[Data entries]
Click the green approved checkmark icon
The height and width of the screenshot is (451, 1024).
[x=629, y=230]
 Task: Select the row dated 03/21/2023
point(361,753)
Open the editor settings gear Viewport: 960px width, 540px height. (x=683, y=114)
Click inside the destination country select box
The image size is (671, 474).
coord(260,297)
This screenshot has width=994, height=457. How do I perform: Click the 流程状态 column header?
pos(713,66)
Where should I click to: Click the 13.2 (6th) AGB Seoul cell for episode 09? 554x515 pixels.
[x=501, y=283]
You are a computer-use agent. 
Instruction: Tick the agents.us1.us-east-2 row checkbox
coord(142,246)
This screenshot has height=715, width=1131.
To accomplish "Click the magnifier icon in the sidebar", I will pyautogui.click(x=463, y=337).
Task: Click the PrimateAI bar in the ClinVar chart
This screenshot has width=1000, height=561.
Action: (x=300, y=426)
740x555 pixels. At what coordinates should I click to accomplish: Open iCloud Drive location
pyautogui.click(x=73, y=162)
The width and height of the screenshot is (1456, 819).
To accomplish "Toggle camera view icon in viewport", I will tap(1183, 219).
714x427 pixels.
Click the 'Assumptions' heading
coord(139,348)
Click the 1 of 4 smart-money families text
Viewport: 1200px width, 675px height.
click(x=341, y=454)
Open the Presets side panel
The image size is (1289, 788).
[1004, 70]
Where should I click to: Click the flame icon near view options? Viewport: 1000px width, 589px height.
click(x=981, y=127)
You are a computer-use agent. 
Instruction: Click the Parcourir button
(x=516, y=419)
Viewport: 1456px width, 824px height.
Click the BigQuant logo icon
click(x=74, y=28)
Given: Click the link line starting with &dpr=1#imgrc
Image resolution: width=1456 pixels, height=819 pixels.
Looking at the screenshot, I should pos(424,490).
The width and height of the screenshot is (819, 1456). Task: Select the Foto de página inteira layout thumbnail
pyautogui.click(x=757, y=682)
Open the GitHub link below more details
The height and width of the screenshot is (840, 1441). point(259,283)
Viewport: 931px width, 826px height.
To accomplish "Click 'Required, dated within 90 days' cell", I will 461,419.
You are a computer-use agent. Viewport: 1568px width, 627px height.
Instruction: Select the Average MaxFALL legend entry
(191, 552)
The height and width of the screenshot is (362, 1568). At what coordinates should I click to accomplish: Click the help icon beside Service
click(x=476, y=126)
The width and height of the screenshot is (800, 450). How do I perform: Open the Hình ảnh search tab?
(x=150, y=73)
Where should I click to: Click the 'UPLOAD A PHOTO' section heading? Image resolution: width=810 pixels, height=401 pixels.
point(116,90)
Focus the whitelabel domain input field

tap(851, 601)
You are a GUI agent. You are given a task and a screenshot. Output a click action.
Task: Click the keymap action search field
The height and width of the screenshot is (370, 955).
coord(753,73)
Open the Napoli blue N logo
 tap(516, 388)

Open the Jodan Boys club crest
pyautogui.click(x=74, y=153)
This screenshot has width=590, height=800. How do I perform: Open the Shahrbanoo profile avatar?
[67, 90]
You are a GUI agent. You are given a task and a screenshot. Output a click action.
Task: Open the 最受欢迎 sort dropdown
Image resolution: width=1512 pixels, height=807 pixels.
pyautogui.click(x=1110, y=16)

[Required work] Can you convert every line of the records above into a Markdown table with the columns n and Line, numbering each row in order and leaving out blank lines?

[Response]
| n | Line |
|---|---|
| 1 | Click the green approved checkmark icon |
| 2 | The height and width of the screenshot is (451, 1024). |
| 3 | [x=629, y=230] |
| 4 |  Task: Select the row dated 03/21/2023 |
| 5 | point(361,753) |
| 6 | Open the editor settings gear Viewport: 960px width, 540px height. (x=683, y=114) |
| 7 | Click inside the destination country select box |
| 8 | The image size is (671, 474). |
| 9 | coord(260,297) |
| 10 | This screenshot has width=994, height=457. How do I perform: Click the 流程状态 column header? |
| 11 | pos(713,66) |
| 12 | Where should I click to: Click the 13.2 (6th) AGB Seoul cell for episode 09? 554x515 pixels. |
| 13 | [x=501, y=283] |
| 14 | You are a computer-use agent.  |
| 15 | Instruction: Tick the agents.us1.us-east-2 row checkbox |
| 16 | coord(142,246) |
| 17 | This screenshot has height=715, width=1131. |
| 18 | To accomplish "Click the magnifier icon in the sidebar", I will pyautogui.click(x=463, y=337). |
| 19 | Task: Click the PrimateAI bar in the ClinVar chart |
| 20 | This screenshot has width=1000, height=561. |
| 21 | Action: (x=300, y=426) |
| 22 | 740x555 pixels. At what coordinates should I click to accomplish: Open iCloud Drive location |
| 23 | pyautogui.click(x=73, y=162) |
| 24 | The width and height of the screenshot is (1456, 819). |
| 25 | To accomplish "Toggle camera view icon in viewport", I will tap(1183, 219). |
| 26 | 714x427 pixels. |
| 27 | Click the 'Assumptions' heading |
| 28 | coord(139,348) |
| 29 | Click the 1 of 4 smart-money families text |
| 30 | Viewport: 1200px width, 675px height. |
| 31 | click(x=341, y=454) |
| 32 | Open the Presets side panel |
| 33 | The image size is (1289, 788). |
| 34 | [1004, 70] |
| 35 | Where should I click to: Click the flame icon near view options? Viewport: 1000px width, 589px height. |
| 36 | click(x=981, y=127) |
| 37 | You are a computer-use agent.  |
| 38 | Instruction: Click the Parcourir button |
| 39 | (x=516, y=419) |
| 40 | Viewport: 1456px width, 824px height. |
| 41 | Click the BigQuant logo icon |
| 42 | click(x=74, y=28) |
| 43 | Given: Click the link line starting with &dpr=1#imgrc |
| 44 | Image resolution: width=1456 pixels, height=819 pixels. |
| 45 | Looking at the screenshot, I should pos(424,490). |
| 46 | The width and height of the screenshot is (819, 1456). Task: Select the Foto de página inteira layout thumbnail |
| 47 | pyautogui.click(x=757, y=682) |
| 48 | Open the GitHub link below more details |
| 49 | The height and width of the screenshot is (840, 1441). point(259,283) |
| 50 | Viewport: 931px width, 826px height. |
| 51 | To accomplish "Click 'Required, dated within 90 days' cell", I will 461,419. |
| 52 | You are a computer-use agent. Viewport: 1568px width, 627px height. |
| 53 | Instruction: Select the Average MaxFALL legend entry |
| 54 | (191, 552) |
| 55 | The height and width of the screenshot is (362, 1568). At what coordinates should I click to accomplish: Click the help icon beside Service |
| 56 | click(x=476, y=126) |
| 57 | The width and height of the screenshot is (800, 450). How do I perform: Open the Hình ảnh search tab? |
| 58 | (x=150, y=73) |
| 59 | Where should I click to: Click the 'UPLOAD A PHOTO' section heading? Image resolution: width=810 pixels, height=401 pixels. |
| 60 | point(116,90) |
| 61 | Focus the whitelabel domain input field |
| 62 | tap(851, 601) |
| 63 | You are a GUI agent. You are given a task and a screenshot. Output a click action. |
| 64 | Task: Click the keymap action search field |
| 65 | The height and width of the screenshot is (370, 955). |
| 66 | coord(753,73) |
| 67 | Open the Napoli blue N logo |
| 68 |  tap(516, 388) |
| 69 | Open the Jodan Boys club crest |
| 70 | pyautogui.click(x=74, y=153) |
| 71 | This screenshot has width=590, height=800. How do I perform: Open the Shahrbanoo profile avatar? |
| 72 | [67, 90] |
| 73 | You are a GUI agent. You are given a task and a screenshot. Output a click action. |
| 74 | Task: Open the 最受欢迎 sort dropdown |
| 75 | Image resolution: width=1512 pixels, height=807 pixels. |
| 76 | pyautogui.click(x=1110, y=16) |